Bloco de texto:
>>>>>

A “dívida” de Dhlakama

Afonso Dhlakama morreu, já lá vai mês e meio e para trás deixou muita coisa por concluir, incluindo uma “dívida” de escrever as suas memórias, conforme havia prometido numa entrevista à já fechada revista MAIS, concedida ao respectivo director, Joaquim Salvador, publicada em Fevereiro de 2004.

Durante a entrevista em que o fotógrafo de serviço era Albino Mahumana e na qual Salvador era coadjuvado pelo jornalista Jaime Ubisse o finado líder da RENAMO garantia que quando publicar o seu livro de memórias “muitas pessoas vão chorar de emoção” pelo conteúdo da obra.

Eis, a seguir, alguns extractos dessa entrevista cujos objectivos ficaram por cumprir por devido à morte do presidente da RENAMO no passado dia 03 de Maio de 2018:

Como chegou à liderança da RENAMO?

André Matsangaissa foi o primeiro presidente e dirigiu a RENAMO durante dois anos, de 1977 até à sua morte, no dia 17 de Outubro de 1979, na vila da Gorongosa, Sofala, durante um ataque protagonizado pela Frelimo com a ajuda de militares cubanos. Na altura eu era vice-presidente e adjunto de comandante-em-chefe. Só passei à presidência do movimento em Outubro de 1979, tinha apenas 24 anos. Como pode imaginar, foi uma grande responsabilidade devido à idade: ter que liderar mais de 25 mil guerrilheiros espalhados por todo o país, lutando contra o exército da Frelimo, apoiado por países como a União Soviética, Cuba e Tanzânia, entre outros. Na história africana, os líderes começam a destacar-se aos trinta e poucos anos de idade. Portanto, tive que parar com todas as brincadeiras que faziam parte da própria idade para poder dirigir com êxito o movimento.

<<<<<

Requisitos:
#1 Transcreva fielmente o trecho do texto sobre Dhlakama, começando nas palavras "Afonso Dhlakama morreu, já" e parando após "conteúdo da obra.".
#2 No texto sobre Dhlakama, por que motivo ele considerou que assumir a presidência da RENAMO foi uma grande responsabilidade? Responda em uma a três frases.
#3 Segundo o texto sobre Dhlakama, quem era o fotógrafo de serviço durante a entrevista à revista MAIS?

Listagem:
>>>>>

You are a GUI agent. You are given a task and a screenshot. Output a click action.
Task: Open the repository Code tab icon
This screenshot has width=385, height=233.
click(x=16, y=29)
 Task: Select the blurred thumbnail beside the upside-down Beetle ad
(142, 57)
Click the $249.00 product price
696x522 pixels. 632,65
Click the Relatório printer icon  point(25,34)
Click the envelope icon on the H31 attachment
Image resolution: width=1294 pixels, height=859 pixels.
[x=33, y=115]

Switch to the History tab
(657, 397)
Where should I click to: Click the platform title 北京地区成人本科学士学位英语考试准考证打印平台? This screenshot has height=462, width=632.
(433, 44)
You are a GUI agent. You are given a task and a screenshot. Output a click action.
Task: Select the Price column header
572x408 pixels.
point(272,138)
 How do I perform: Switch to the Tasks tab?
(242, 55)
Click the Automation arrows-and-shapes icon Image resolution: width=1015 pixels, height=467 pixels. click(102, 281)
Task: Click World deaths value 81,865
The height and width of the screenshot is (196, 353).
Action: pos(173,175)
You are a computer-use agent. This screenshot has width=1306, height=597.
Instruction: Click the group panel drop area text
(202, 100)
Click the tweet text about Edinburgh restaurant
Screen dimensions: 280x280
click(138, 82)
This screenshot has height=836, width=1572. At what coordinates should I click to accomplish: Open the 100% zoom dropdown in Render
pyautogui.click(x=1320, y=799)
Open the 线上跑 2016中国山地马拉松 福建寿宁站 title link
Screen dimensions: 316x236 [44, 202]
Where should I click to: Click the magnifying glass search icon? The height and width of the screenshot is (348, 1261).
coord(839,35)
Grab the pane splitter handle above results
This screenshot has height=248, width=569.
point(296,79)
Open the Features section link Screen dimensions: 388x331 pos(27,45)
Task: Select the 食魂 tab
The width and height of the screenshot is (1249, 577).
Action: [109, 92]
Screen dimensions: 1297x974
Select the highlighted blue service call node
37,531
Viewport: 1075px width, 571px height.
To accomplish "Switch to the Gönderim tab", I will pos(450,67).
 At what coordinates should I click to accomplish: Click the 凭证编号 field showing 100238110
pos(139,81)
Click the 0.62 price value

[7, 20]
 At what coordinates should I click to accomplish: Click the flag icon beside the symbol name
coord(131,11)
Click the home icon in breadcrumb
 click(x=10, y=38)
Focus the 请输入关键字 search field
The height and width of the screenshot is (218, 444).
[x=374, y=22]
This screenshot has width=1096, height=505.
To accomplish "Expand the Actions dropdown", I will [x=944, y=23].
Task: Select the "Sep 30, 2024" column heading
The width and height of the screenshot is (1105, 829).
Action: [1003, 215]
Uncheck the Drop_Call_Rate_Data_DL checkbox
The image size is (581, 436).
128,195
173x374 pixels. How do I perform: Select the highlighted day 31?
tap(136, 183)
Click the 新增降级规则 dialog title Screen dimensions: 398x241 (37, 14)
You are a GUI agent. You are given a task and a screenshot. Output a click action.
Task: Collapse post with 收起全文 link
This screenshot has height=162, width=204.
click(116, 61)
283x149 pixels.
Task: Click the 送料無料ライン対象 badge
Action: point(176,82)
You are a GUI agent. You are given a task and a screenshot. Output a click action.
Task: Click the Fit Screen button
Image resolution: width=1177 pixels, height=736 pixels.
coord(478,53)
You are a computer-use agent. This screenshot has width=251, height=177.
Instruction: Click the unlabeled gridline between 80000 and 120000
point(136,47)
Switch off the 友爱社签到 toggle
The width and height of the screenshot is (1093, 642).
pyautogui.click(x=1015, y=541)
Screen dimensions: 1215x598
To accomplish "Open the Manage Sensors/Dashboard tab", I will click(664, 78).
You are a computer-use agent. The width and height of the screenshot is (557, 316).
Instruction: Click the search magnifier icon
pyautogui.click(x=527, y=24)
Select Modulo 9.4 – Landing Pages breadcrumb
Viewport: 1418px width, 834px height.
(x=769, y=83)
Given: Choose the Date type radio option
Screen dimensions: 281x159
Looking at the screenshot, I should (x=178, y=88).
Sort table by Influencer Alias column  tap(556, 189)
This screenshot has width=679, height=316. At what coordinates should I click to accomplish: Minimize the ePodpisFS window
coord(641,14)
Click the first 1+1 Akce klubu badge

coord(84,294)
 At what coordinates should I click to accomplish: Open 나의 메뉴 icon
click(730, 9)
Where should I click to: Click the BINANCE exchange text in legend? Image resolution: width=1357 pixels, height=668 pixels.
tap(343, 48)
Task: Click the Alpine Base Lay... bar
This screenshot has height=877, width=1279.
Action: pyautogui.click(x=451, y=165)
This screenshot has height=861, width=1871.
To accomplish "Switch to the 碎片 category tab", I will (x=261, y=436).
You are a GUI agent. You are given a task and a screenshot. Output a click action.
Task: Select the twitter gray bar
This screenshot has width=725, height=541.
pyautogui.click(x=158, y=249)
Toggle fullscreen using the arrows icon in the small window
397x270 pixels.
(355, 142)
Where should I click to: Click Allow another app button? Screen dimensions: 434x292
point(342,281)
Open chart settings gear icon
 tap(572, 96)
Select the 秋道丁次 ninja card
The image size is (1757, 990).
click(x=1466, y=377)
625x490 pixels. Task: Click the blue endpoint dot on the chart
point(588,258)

<<<<<

Lista de respostas:
#1
Afonso Dhlakama morreu, já lá vai mês e meio e para trás deixou muita coisa por concluir, incluindo uma “dívida” de escrever as suas memórias, conforme havia prometido numa entrevista à já fechada revista MAIS, concedida ao respectivo director, Joaquim Salvador, publicada em Fevereiro de 2004.

Durante a entrevista em que o fotógrafo de serviço era Albino Mahumana e na qual Salvador era coadjuvado pelo jornalista Jaime Ubisse o finado líder da RENAMO garantia que quando publicar o seu livro de memórias “muitas pessoas vão chorar de emoção” pelo conteúdo da obra.

#2 Por causa da idade: tinha apenas 24 anos e precisava liderar mais de 25 mil guerrilheiros espalhados por todo o país contra o exército da Frelimo, apoiado por países como a União Soviética, Cuba e Tanzânia. Ele acrescenta que, na história africana, os líderes começam a destacar-se aos trinta e poucos anos.

#3 Albino Mahumana.